** Begin READING TEXT **
The other day I was driving through my neighborhood when a bright orange sign caught my attention. I slammed on the brakes (after quickly checking my rear view mirror – safety first!) pulled into a parking space and just sat staring at a new store. An art supply store. Cue dramatic music…

Although I live in a huge city, Toronto, our neighborhood was totally lacking in a good quality store to buy my favourite things in, art supplies of course! Before this lovely location opened I would go on an epic trek downtown, stock up on supplies and fight the traffic or hop on the subway home. This is a life changer for an arts and crafter like me. And it helped me gather the supplies I needed for my next ‘test project’.

I have been working my way through  The Print and Stamp Lab by Traci Bunkers.

It’s a great book for beginners (like me) and shows you how to turn just about anything into a stamp tool or printing block. I scooped up a brayer and block printing ink at the art supply store and quickly got to work.

Gather your supplies:

  • foam plate (this is a recycled meat tray)
  • black paper, (use a good quality paper, I used Artagain)
** End READING TEXT **
** Begin SUPPLIED MATERIAL **
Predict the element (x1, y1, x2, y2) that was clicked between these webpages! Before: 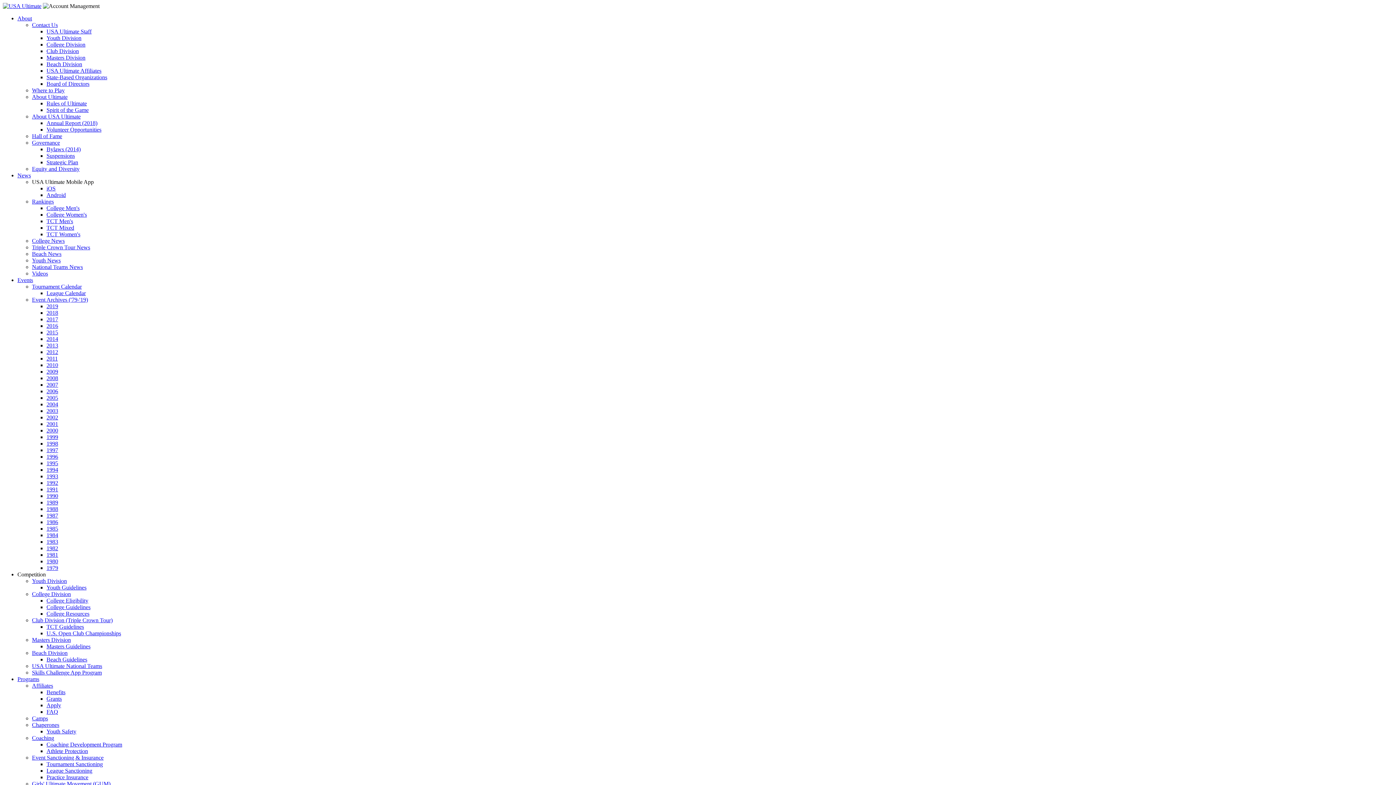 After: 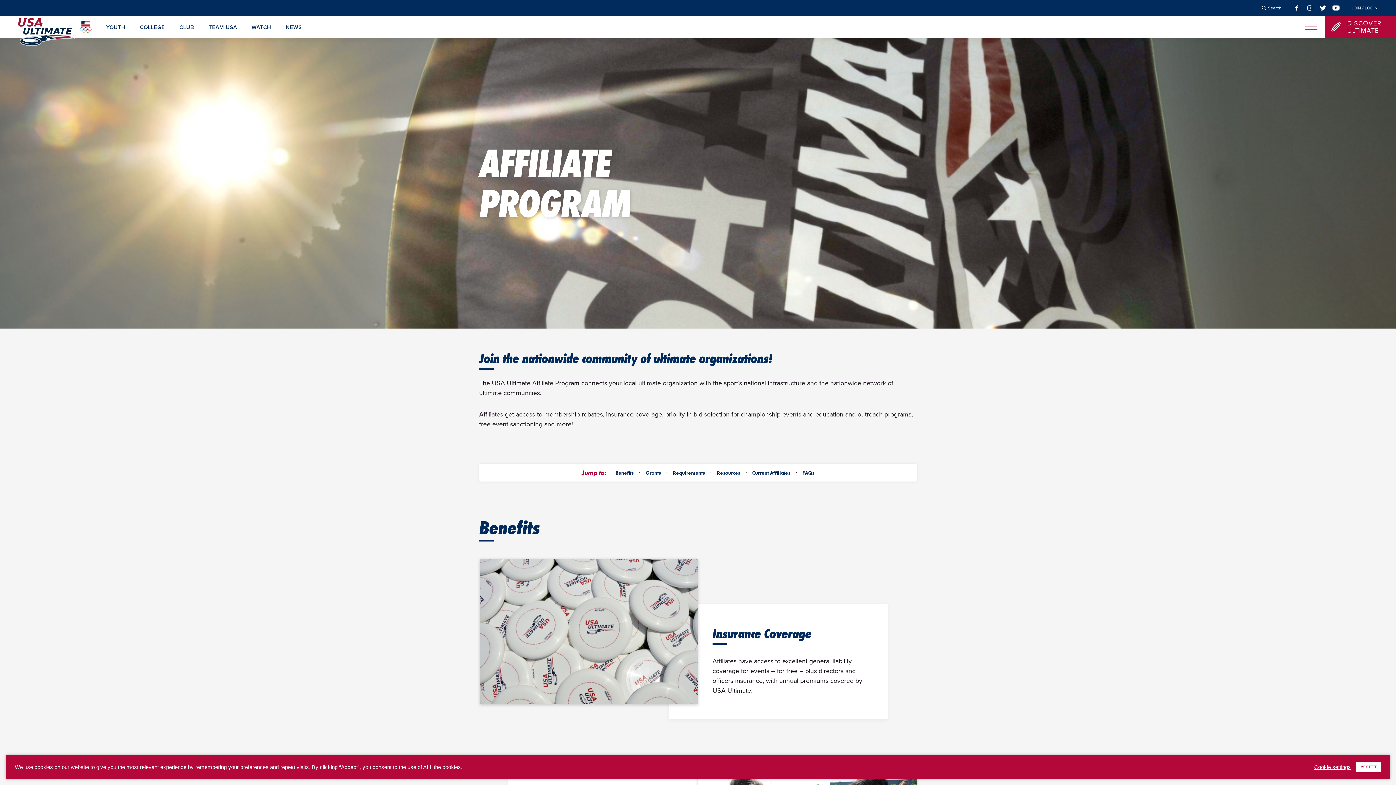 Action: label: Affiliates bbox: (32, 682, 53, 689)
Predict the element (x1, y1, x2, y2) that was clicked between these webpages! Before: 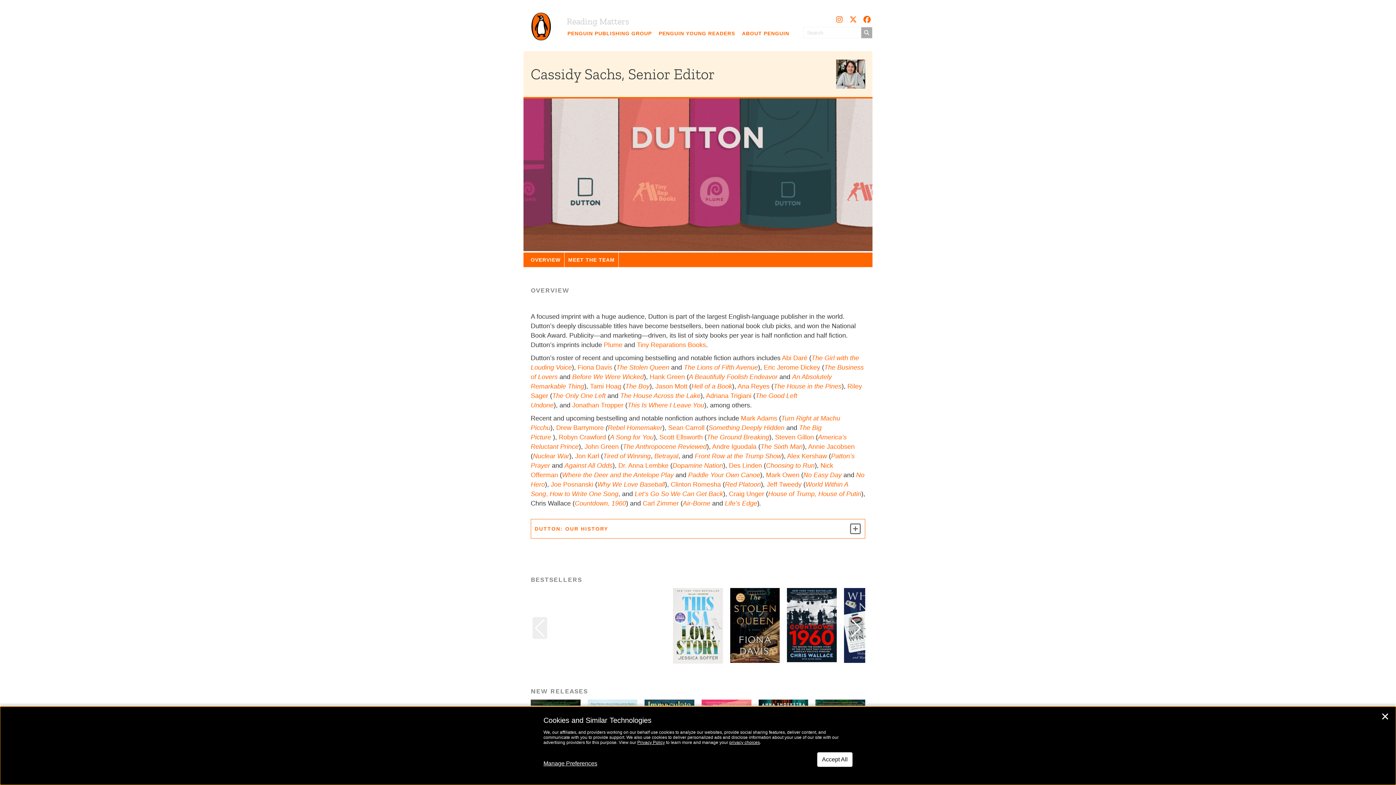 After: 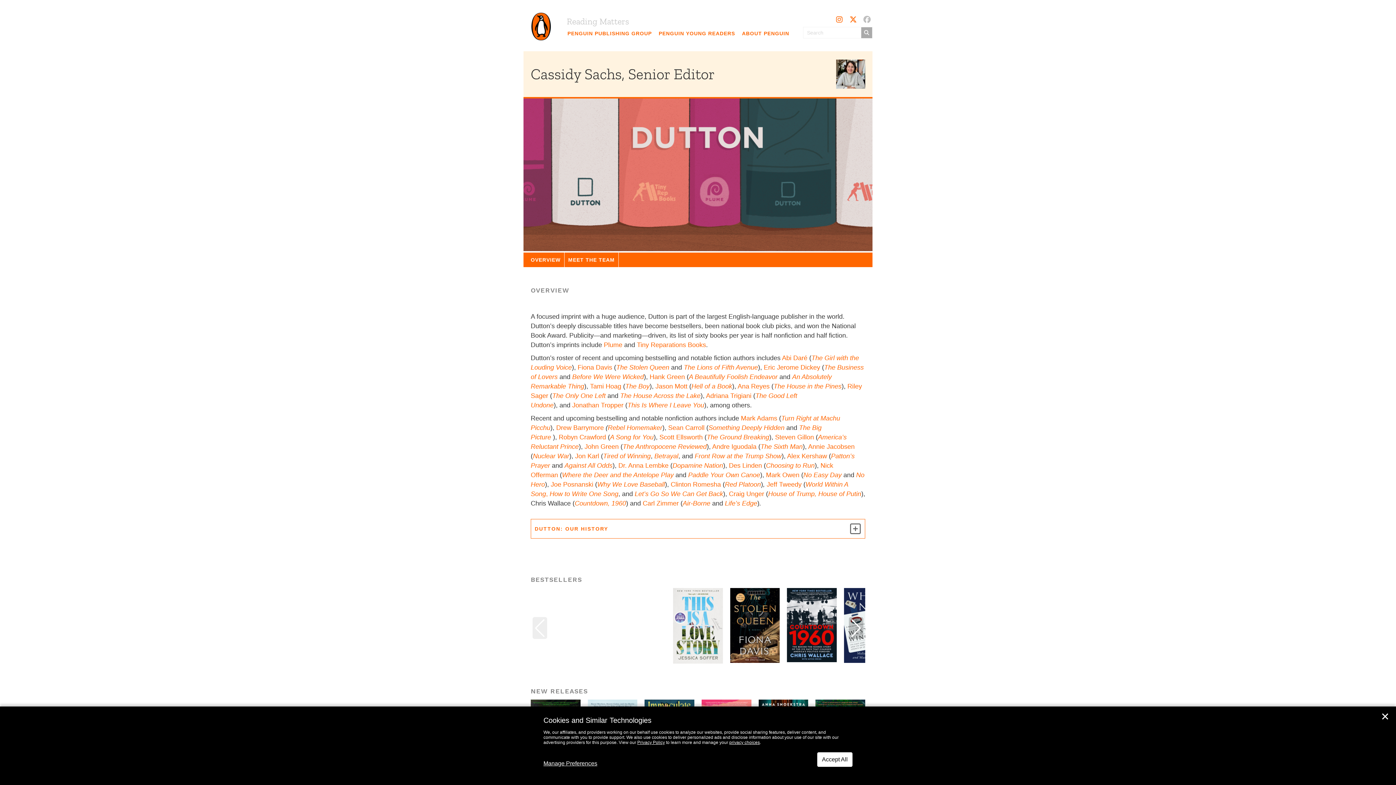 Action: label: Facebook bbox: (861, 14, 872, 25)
** End SUPPLIED MATERIAL **
PROBLEMS TO SOLVE:
[1] From the post about the new art supply store, print the stretch from "It’s a great" through "I used Artagain)" word for word.
[2] According to the post about the new art supply store, which two items did the writer pick up at the store before starting work?

FINAL RESULTS:
[1]
It’s a great book for beginners (like me) and shows you how to turn just about anything into a stamp tool or printing block. I scooped up a brayer and block printing ink at the art supply store and quickly got to work.

Gather your supplies:

  • foam plate (this is a recycled meat tray)
  • black paper, (use a good quality paper, I used Artagain)

[2] A brayer and block printing ink.